A "stolen election" question...

Dr Kynes

Well-Known Member
Your making a common mistake. Not all state haves the "all or nothing" allocation of votes. That has nothing to do with the EC. That's internal to the individual states. The EC is concerned with how the votes as a whole for the nation are allocated. Every state gets a EC vote for each Representative or Senator. Every state gets two Senators and at least one Representative. So Wyoming gets three votes, they have one Representative and two Senators. So they end up with something like one EC vote per 250,000 citizens (numbers are only guesses), while California may only get one EC vote per 1,000,000 citizens.
^^ this dude is so right^^

but im too high to keep that shit straight. goddamned debates demand i be wasted to sit through their prevarication and waffling.
 

Red1966

Well-Known Member
Since I cannot resist the tangent, I'll opine that in the 2000 election, the electoral vote hinged on the final count of the popular vote in Florida. And they jiggered that final count until they got the desired result. THAT was the stolen election imo. cn
They counted the vote a total of seven times. Bush won every time. Al Franken lost how many counts before he actually won one and a leftist judge ordered there be no more recounts and all votes sealed?
 

Red1966

Well-Known Member
The documentary I saw made a convincing story of it being unfair and nonsquare. Fwiw. cn
The "Documentary" you saw was in error or outright lying to you. The vote was counted 7 times. Bush won every count.

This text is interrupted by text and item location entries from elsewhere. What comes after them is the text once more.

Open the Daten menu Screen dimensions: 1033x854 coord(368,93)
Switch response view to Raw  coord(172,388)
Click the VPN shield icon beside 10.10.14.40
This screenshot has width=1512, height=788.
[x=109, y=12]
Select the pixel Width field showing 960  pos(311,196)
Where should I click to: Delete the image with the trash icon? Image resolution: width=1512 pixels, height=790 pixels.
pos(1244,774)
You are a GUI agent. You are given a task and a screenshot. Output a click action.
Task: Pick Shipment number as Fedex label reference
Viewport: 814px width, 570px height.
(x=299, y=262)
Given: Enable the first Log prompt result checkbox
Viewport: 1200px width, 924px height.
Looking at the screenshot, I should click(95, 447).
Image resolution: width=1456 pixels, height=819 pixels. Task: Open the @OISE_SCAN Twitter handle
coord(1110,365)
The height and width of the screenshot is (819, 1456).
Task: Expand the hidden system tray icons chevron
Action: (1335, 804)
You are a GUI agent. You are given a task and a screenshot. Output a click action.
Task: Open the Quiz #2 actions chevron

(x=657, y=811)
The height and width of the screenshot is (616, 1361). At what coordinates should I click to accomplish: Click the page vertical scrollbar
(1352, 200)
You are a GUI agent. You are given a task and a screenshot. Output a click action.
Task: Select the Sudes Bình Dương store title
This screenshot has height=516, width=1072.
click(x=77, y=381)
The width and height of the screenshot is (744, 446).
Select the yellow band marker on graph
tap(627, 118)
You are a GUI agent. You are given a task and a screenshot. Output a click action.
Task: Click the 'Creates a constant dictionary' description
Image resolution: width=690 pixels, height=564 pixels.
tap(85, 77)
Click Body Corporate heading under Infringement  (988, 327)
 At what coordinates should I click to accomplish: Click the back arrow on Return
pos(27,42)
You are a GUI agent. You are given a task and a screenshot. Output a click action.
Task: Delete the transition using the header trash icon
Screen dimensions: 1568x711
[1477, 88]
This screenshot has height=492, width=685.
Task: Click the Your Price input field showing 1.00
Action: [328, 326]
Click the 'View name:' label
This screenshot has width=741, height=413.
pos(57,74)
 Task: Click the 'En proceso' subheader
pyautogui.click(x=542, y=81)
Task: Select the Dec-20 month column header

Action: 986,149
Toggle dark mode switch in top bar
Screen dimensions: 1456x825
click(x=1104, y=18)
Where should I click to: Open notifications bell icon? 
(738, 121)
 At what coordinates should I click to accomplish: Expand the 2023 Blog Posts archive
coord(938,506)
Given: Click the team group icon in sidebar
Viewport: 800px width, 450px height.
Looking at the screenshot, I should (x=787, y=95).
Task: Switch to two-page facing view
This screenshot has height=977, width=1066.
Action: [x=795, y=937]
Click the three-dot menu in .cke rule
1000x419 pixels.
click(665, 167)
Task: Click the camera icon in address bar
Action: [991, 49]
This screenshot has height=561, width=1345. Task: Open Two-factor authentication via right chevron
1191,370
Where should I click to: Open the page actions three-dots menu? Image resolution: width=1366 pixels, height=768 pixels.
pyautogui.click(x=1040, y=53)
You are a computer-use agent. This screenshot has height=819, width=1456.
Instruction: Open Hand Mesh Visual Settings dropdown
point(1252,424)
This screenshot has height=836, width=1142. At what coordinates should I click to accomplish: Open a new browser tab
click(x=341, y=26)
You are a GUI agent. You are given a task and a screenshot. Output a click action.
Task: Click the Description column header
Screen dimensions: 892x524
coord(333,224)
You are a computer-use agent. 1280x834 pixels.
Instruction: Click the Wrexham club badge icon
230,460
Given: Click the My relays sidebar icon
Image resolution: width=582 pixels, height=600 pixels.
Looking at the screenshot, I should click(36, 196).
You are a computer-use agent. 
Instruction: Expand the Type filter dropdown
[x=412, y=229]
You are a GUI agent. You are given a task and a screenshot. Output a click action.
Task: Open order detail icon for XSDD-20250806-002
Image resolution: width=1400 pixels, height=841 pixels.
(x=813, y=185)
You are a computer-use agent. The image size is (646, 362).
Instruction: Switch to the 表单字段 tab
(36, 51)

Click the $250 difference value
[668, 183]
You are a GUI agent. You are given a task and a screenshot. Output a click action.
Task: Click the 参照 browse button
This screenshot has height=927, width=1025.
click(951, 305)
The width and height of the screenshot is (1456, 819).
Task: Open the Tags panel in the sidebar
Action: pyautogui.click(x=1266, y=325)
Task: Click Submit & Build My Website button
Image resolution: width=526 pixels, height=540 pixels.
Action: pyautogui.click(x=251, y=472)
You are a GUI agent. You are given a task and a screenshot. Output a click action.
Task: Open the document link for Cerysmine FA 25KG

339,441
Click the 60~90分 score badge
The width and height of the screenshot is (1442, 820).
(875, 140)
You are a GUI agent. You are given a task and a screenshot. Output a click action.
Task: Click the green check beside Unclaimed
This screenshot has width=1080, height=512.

He only had 500 and something more votes, but he still won every count.
 

Dr Kynes

Well-Known Member
*you're

........
ohh the irony.

one of the most common mistakes in english being used in a comment to illuminate one of the most common mistakes in US politics, being highlighted by the most common grammar nazi on this forum.

ohh bucky. you so crazy!
 

Red1966

Well-Known Member
NY, NJ, and MA are all locked up by Democratic voters just like California. If we went to a popular vote instead, some of the votes in those four states would go to non-Democrats. I'm sorry, but I don't see how the less populist states would be any worse off with a popular vote. Another large benefit of abandoning the EC would be that third parties would also get some love.
Wyoming, for example would get 20-30% of the voter share it gets now. Maybe even less. This was a bargain sealed at the very founding of the nation. Eliminating it would render the Constitution void, and thus the United States would no longer exist as a legal entity.